Do not forget that the key aspect of a good application is to show what you have already achieved, related to the topic or not. So do not be shy and apply! We know that you can do it.

Selection Process
Each internship offer comes with a little assignment that should not require too much time to be completed. The result will show us not only the type of skills and knowledge you already possess, but also how ingenious you are and how well you can present your reasoning. It will serve as the basis for the interview you will have in the selection process. The assignment works both ways and is also intended to make sure that you like the topic as well as the technical aspects of the internship. If unsure about a specific aspect of a challenge, do not hesitate to drop us an email. We want to discuss not frustrate you!

The first applications usually reach us by November, and we start reviewing them right away. Every year, the filling is alike: half of the internships are filled by Christmas, while the others remain open until March.

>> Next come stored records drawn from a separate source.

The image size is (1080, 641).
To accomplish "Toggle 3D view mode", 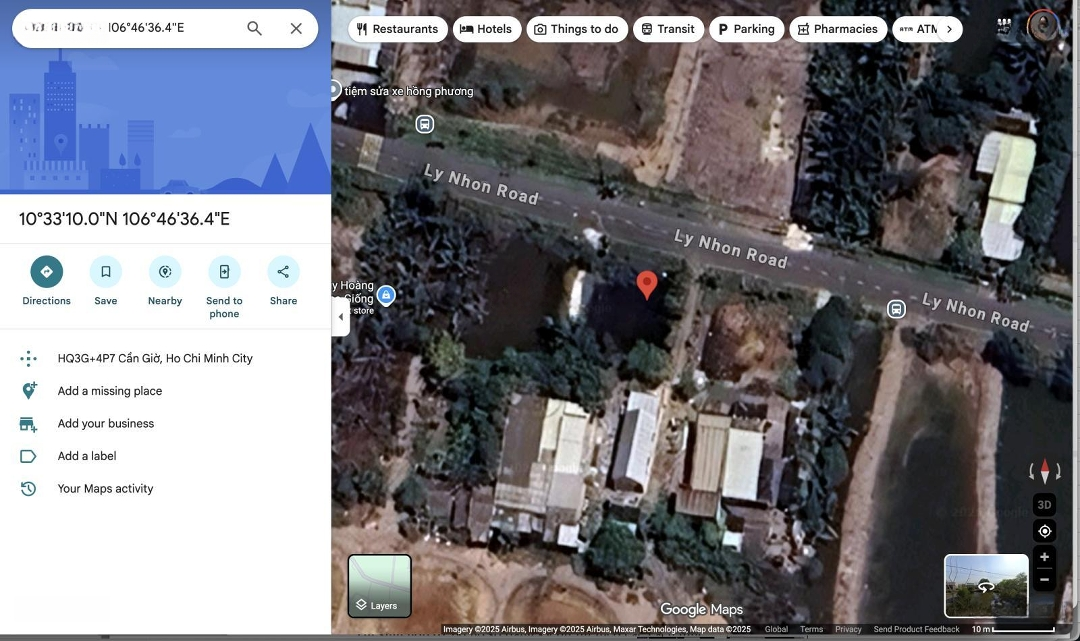I will click(x=1044, y=505).

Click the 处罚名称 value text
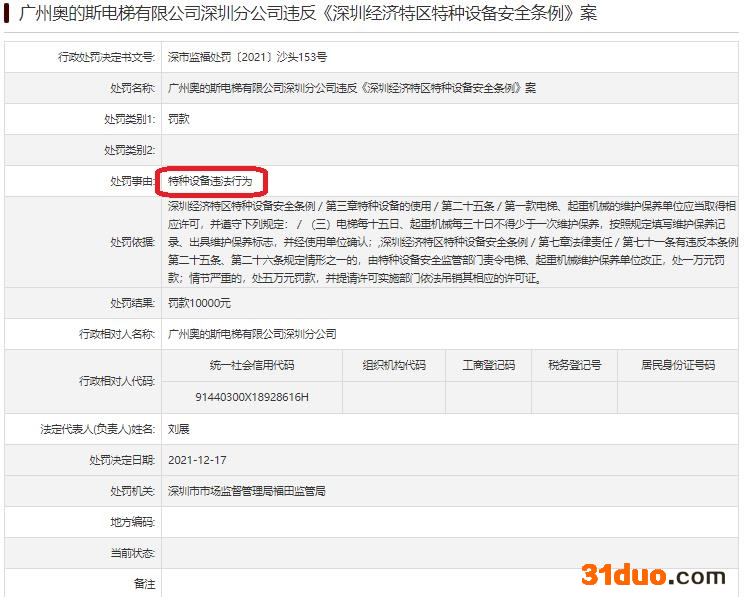pyautogui.click(x=351, y=88)
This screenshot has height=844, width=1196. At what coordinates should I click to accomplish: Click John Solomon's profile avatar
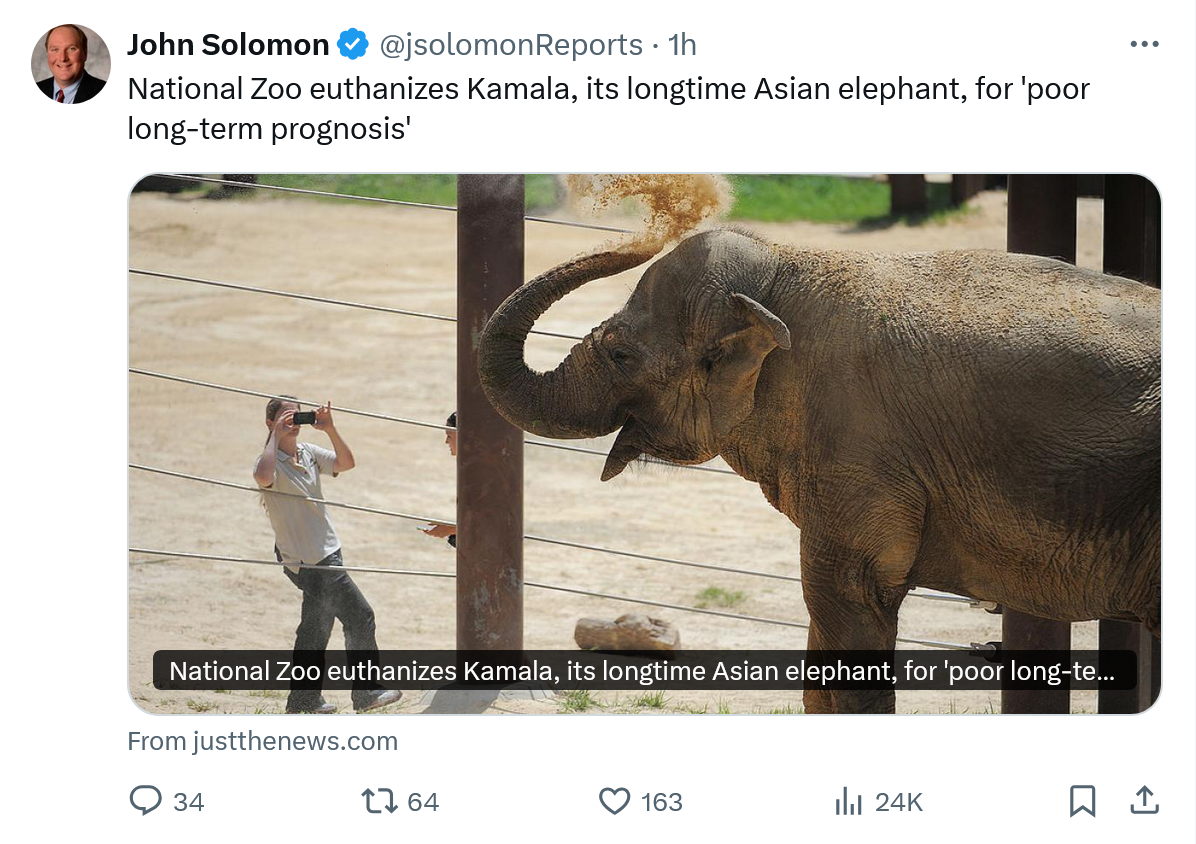[x=70, y=64]
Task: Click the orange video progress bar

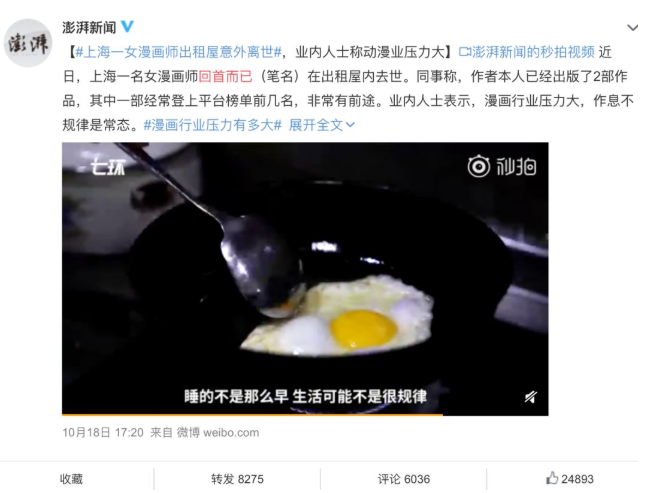Action: (252, 414)
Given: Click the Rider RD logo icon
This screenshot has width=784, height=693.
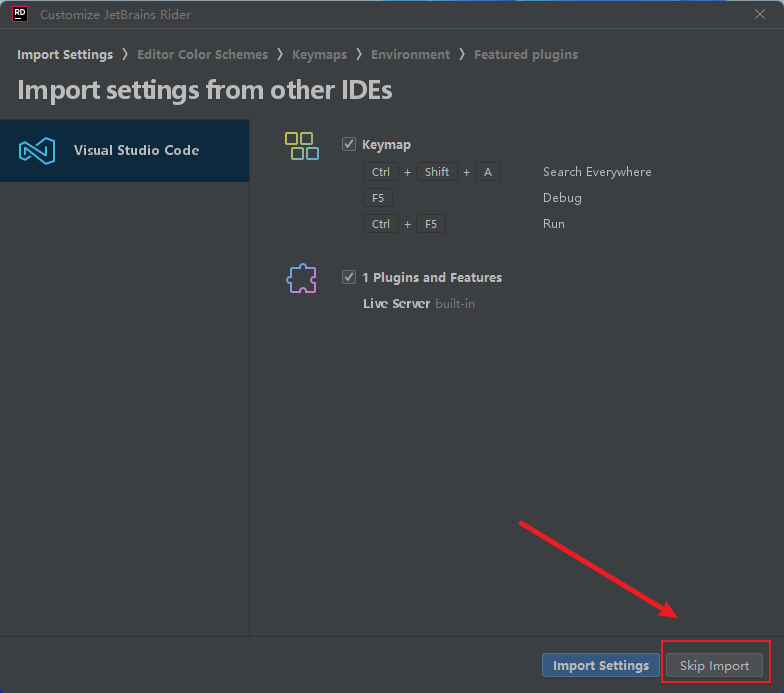Looking at the screenshot, I should [x=20, y=14].
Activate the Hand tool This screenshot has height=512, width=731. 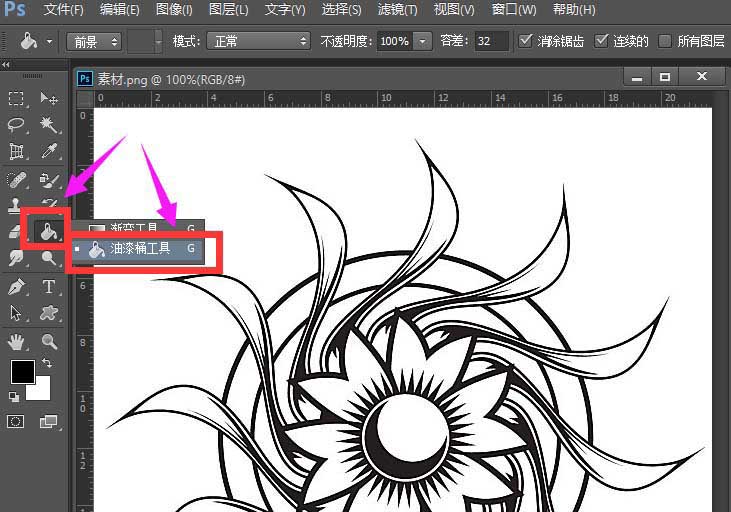pyautogui.click(x=17, y=341)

Being an Intern at Quarkslab
We consider internships as opportunities to spot profiles that match how we work. They are intended to guide students to enter the professional world as potential future colleagues if they feel like it. We love interns because they bring fresh air to the company and because we see them grow, not only during the internship but also after, when they are hired and can get to work on so many other topics. There are two goals in every internship we offer:

1. Exploring a topic we don't necessarily know very well, hence training the new expert on the topic.
2. Hiring you after the internship to keep and share your new expertise with colleagues.

Training and growing people in the security industry is part of the company's DNA. That is why we provide in-depth blogposts, tools, trainings, weekly internal conferences (called fridaycon, guess when they are), we teach in universities and schools, write articles in tech magazines and send our less experienced hires to a 6-month intensive training program (BADGE-RE or BADGE-SO). Sharing is caring, but sharing is also learning. We provide the environment for that the rest relies on you.

Intern package in France:

• Salary: 1800€ gross per month (approximately 1550€ net).
• "Tickets restaurant" (restaurant coupons).
• In-depth and challenging topics.

Required Skills

• reverse engineering skills;
• knowledge of the ARM architecture and Linux;
• knowledge in vulnerability research;
• preferably some knowledge of hardware attacks and basic PCB design (optional).